Excerpted text START
Former Oregon High School coach Roger Pribbenow hadn’t coached a boys basketball game in more than 25 years when he received a surprising call from WBCA president Jerry Petitgoue two years ago.

Pribbenow, a coach at OHS from 1966-1991, was told he had been nominated to the WBCA Hall of Fame. And earlier this year, that nomination went a step further. He and the rest of the class will be inducted Sept. 28 at a banquet at the Wilderness Resort in Wisconsin Dells.

Pribbenow said three words came to mind when he got the call telling him he had been inducted earlier this year – surprised, pleased and proud.

“I had been out of basketball for a long time,” he said. “Jerry and I know each other. We’ve worked on committees together, but we don’t exchange Christmas cards, so I knew the call was for real.”

The Richland Center High School graduate and four-sport athlete taught math at three different high schools and coached for more than a half-century in boys basketball and tennis.

In his 18 seasons as the head basketball coach at Oregon, Pribbenow compiled a 213-152 record (304-238 overall as a JV and varsity coach in 28 years). His teams won three Badger Conference championships and had five second-place finishes in the Badger and Central Suburban Conferences.
Excerpted text END
Data under study START
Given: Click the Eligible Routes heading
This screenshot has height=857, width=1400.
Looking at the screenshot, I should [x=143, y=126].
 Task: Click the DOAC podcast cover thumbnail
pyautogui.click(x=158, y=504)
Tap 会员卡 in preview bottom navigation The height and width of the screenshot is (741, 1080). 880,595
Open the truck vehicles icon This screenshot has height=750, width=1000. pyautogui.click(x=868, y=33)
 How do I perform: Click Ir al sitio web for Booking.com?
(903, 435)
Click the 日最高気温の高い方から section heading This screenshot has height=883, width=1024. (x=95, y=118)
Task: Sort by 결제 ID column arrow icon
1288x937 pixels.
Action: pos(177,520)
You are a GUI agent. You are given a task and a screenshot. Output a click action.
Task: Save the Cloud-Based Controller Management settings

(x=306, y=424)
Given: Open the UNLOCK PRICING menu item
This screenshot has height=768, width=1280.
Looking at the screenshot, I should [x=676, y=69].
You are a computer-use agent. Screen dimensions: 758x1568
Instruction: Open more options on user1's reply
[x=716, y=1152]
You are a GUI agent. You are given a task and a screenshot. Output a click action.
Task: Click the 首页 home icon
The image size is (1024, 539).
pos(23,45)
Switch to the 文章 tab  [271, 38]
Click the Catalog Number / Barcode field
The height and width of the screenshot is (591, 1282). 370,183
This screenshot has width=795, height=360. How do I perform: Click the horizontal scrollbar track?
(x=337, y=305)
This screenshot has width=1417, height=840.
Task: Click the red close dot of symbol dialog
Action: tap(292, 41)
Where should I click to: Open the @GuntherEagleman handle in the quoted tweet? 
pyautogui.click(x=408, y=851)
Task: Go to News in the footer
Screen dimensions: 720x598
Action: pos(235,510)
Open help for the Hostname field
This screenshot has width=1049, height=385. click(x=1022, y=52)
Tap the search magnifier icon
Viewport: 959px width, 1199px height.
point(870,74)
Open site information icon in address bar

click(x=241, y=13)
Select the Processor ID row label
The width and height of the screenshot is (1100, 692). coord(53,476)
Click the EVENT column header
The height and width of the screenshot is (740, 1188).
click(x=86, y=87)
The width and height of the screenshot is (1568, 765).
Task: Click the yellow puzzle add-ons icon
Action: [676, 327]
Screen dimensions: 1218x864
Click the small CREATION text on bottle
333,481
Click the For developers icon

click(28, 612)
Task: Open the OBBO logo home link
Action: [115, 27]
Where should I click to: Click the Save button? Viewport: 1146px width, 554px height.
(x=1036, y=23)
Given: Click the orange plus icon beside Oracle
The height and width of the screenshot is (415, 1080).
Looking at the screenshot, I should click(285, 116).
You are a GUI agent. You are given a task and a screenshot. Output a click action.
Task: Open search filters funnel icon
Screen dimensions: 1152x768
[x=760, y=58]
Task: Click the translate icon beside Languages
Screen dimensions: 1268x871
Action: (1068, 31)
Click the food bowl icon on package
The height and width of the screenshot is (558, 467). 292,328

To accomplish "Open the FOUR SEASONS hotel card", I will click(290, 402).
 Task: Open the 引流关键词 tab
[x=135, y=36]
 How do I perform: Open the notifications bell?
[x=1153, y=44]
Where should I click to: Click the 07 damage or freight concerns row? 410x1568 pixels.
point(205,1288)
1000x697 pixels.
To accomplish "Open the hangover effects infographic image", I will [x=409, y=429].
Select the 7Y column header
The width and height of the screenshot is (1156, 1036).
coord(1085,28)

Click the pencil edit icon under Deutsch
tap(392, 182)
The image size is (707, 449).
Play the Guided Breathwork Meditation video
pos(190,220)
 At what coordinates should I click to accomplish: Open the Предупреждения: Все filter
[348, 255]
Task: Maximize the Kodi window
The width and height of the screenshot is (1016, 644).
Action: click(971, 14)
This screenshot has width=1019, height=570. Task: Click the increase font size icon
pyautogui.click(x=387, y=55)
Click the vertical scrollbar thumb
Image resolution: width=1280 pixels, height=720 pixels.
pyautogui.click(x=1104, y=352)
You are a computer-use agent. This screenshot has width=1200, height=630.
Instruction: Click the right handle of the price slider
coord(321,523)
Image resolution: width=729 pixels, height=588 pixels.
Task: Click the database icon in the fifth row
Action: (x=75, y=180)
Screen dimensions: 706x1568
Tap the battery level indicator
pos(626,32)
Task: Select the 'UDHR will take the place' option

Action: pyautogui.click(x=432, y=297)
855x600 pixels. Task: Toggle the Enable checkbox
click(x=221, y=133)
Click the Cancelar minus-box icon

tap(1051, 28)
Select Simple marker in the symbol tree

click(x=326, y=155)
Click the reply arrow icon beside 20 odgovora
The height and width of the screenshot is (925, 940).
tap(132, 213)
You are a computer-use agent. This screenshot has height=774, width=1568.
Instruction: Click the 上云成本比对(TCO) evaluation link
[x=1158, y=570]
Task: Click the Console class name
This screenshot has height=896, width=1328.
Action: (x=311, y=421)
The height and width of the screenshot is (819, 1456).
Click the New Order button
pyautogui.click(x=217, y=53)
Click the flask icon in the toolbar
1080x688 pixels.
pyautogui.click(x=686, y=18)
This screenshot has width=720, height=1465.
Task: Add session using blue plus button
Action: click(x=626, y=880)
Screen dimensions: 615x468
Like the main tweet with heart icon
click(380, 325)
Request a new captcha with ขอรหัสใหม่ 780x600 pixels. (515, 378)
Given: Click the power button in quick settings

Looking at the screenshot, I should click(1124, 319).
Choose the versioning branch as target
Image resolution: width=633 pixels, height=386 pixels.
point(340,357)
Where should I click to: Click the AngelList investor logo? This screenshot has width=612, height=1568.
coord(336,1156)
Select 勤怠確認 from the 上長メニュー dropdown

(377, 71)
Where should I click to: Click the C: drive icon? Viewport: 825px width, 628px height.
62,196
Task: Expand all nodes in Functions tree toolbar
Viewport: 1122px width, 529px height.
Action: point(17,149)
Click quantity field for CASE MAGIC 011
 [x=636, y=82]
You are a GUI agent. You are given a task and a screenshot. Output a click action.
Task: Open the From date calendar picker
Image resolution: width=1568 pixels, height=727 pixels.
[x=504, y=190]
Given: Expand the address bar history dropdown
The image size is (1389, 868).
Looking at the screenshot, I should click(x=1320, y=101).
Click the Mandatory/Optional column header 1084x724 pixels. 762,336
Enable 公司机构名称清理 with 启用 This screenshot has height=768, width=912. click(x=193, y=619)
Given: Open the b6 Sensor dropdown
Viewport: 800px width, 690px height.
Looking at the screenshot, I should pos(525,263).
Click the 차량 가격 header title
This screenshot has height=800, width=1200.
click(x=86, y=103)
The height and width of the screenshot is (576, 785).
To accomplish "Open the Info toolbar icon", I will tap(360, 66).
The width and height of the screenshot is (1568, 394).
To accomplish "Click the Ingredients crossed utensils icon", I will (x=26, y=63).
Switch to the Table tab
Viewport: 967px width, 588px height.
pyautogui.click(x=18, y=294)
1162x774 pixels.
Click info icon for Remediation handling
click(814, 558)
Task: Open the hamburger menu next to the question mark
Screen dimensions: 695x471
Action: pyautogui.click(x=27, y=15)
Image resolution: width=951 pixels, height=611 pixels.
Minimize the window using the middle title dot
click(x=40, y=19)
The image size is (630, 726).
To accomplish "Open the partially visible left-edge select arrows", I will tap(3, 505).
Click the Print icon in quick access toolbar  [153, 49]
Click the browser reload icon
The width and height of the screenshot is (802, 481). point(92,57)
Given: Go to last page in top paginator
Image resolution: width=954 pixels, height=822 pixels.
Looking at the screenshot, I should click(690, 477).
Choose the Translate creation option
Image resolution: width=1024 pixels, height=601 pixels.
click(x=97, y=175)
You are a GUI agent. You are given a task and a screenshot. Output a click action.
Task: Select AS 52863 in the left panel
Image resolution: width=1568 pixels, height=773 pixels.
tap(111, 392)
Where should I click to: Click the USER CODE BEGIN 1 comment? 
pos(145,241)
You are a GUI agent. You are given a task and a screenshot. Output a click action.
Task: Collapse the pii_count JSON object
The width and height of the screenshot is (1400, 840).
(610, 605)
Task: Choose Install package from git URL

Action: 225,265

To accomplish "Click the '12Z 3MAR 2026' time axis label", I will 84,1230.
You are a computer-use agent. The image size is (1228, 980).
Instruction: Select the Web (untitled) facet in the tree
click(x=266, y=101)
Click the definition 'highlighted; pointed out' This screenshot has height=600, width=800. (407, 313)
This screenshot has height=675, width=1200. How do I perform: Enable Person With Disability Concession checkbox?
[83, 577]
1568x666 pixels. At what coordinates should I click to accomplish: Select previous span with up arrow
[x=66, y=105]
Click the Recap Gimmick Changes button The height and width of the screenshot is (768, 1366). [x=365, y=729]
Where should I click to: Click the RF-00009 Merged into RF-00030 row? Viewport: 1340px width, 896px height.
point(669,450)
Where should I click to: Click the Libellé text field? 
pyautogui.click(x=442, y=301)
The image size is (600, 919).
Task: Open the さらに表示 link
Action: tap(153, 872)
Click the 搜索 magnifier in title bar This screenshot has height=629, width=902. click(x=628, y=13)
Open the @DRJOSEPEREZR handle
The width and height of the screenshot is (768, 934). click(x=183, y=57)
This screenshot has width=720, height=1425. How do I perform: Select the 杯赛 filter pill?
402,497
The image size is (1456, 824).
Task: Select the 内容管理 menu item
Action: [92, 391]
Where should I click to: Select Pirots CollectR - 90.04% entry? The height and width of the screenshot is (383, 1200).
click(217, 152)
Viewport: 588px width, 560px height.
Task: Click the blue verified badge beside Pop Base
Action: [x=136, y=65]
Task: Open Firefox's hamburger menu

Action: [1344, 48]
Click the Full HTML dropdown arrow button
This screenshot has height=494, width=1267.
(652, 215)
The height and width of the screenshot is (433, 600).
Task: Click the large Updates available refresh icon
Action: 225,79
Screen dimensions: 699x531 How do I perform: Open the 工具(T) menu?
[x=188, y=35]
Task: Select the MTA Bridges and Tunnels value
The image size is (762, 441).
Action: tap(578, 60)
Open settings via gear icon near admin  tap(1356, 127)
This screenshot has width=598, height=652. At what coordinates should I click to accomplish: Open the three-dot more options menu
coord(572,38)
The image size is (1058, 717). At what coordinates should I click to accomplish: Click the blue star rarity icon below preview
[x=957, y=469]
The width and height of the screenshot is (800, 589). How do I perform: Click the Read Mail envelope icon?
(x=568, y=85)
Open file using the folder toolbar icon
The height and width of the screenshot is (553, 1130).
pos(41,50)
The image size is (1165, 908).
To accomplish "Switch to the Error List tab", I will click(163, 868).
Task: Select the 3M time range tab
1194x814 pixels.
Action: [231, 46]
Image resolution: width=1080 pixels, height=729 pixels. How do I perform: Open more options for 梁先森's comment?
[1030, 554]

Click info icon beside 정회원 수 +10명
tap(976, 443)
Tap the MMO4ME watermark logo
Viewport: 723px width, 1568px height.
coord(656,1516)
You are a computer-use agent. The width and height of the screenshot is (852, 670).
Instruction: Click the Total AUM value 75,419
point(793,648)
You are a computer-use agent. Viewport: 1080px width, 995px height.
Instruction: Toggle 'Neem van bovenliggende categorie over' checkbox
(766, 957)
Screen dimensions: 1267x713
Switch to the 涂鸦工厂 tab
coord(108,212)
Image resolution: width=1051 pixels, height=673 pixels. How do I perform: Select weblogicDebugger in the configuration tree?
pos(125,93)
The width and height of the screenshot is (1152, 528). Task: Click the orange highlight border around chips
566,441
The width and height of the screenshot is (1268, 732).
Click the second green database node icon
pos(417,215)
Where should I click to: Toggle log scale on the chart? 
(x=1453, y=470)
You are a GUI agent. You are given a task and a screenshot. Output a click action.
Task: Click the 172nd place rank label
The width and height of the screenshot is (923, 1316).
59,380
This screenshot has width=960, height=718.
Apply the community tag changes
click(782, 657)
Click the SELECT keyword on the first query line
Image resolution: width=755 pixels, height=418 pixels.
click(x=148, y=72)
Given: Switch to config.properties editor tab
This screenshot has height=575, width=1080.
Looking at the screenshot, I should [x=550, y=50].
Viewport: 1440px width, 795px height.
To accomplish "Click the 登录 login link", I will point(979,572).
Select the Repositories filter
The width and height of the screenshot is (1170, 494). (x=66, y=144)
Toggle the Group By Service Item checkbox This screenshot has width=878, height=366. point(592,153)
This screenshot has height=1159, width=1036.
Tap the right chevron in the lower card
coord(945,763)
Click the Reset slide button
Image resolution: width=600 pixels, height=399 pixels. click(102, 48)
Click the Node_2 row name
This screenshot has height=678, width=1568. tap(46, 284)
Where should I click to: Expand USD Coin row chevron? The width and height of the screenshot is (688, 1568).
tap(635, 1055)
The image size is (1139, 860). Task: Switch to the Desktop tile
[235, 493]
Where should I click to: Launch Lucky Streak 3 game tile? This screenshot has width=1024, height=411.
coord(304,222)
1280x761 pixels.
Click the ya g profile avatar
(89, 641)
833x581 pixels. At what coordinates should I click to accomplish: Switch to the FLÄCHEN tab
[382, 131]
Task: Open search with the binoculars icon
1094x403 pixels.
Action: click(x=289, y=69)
Data under study END
§ **Questions**:
(A) Reproduce the stretch of the article on Roger Pribbenow from "Pribbenow said three" through "Central Suburban Conferences." word for word.
(B) Answer these questions from the article on Roger Pribbenow, one answer per line:
(i) Where will the induction banquet take place?
(ii) What subject did Pribbenow teach?
(iii) What record did he compile in his 18 seasons as Oregon's head basketball coach?
(C) List the three words that, according to the article on Roger Pribbenow, came to his mind when he got the call about his induction.

§ **Replies**:
(A)
Pribbenow said three words came to mind when he got the call telling him he had been inducted earlier this year – surprised, pleased and proud.

“I had been out of basketball for a long time,” he said. “Jerry and I know each other. We’ve worked on committees together, but we don’t exchange Christmas cards, so I knew the call was for real.”

The Richland Center High School graduate and four-sport athlete taught math at three different high schools and coached for more than a half-century in boys basketball and tennis.

In his 18 seasons as the head basketball coach at Oregon, Pribbenow compiled a 213-152 record (304-238 overall as a JV and varsity coach in 28 years). His teams won three Badger Conference championships and had five second-place finishes in the Badger and Central Suburban Conferences.

(B)
(i) At the Wilderness Resort in Wisconsin Dells
(ii) Math
(iii) 213-152

(C) surprised, pleased, proud